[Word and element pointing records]
------------------------
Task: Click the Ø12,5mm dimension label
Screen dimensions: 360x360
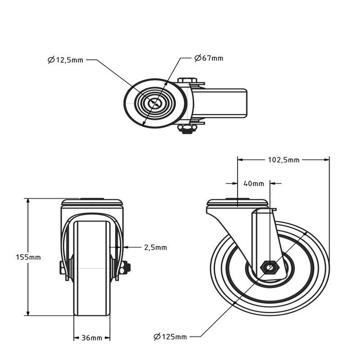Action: point(65,60)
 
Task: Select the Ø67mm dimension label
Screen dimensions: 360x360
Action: point(209,58)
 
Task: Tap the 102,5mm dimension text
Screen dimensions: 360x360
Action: point(284,160)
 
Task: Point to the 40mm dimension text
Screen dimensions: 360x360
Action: point(254,183)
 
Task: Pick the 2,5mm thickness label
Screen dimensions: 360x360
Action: point(155,247)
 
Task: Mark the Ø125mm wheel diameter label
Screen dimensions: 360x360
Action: point(170,337)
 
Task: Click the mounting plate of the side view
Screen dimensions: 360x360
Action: point(238,202)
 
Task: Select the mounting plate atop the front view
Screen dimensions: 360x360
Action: point(93,202)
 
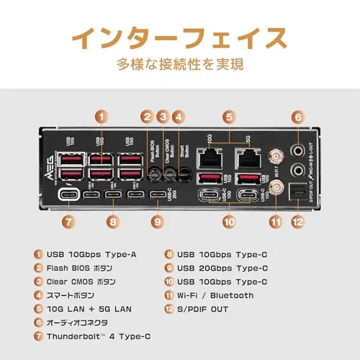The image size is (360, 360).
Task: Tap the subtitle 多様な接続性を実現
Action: pos(179,65)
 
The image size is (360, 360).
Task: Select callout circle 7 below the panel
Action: pos(68,222)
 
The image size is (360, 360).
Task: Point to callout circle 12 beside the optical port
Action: pos(298,222)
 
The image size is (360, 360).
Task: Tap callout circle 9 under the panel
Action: pos(158,222)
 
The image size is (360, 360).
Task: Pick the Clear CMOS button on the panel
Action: pos(170,174)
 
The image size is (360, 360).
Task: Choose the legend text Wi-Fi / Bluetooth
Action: pos(216,294)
------------------------
TASK INSTRUCTIONS:
Format every line of the records above as a JSON list of strings, one string per line, skipping blank lines. Leave the pictures out of the answer.

RESULT OF THIS TASK:
[
  "Task: Click the Ø12,5mm dimension label",
  "Screen dimensions: 360x360",
  "Action: point(65,60)",
  "Task: Select the Ø67mm dimension label",
  "Screen dimensions: 360x360",
  "Action: point(209,58)",
  "Task: Tap the 102,5mm dimension text",
  "Screen dimensions: 360x360",
  "Action: point(284,160)",
  "Task: Point to the 40mm dimension text",
  "Screen dimensions: 360x360",
  "Action: point(254,183)",
  "Task: Pick the 2,5mm thickness label",
  "Screen dimensions: 360x360",
  "Action: point(155,247)",
  "Task: Mark the Ø125mm wheel diameter label",
  "Screen dimensions: 360x360",
  "Action: point(170,337)",
  "Task: Click the mounting plate of the side view",
  "Screen dimensions: 360x360",
  "Action: point(238,202)",
  "Task: Select the mounting plate atop the front view",
  "Screen dimensions: 360x360",
  "Action: point(93,202)",
  "The image size is (360, 360).",
  "Task: Tap the subtitle 多様な接続性を実現",
  "Action: pos(179,65)",
  "The image size is (360, 360).",
  "Task: Select callout circle 7 below the panel",
  "Action: pos(68,222)",
  "The image size is (360, 360).",
  "Task: Point to callout circle 12 beside the optical port",
  "Action: pos(298,222)",
  "The image size is (360, 360).",
  "Task: Tap callout circle 9 under the panel",
  "Action: pos(158,222)",
  "The image size is (360, 360).",
  "Task: Pick the Clear CMOS button on the panel",
  "Action: pos(170,174)",
  "The image size is (360, 360).",
  "Task: Choose the legend text Wi-Fi / Bluetooth",
  "Action: pos(216,294)"
]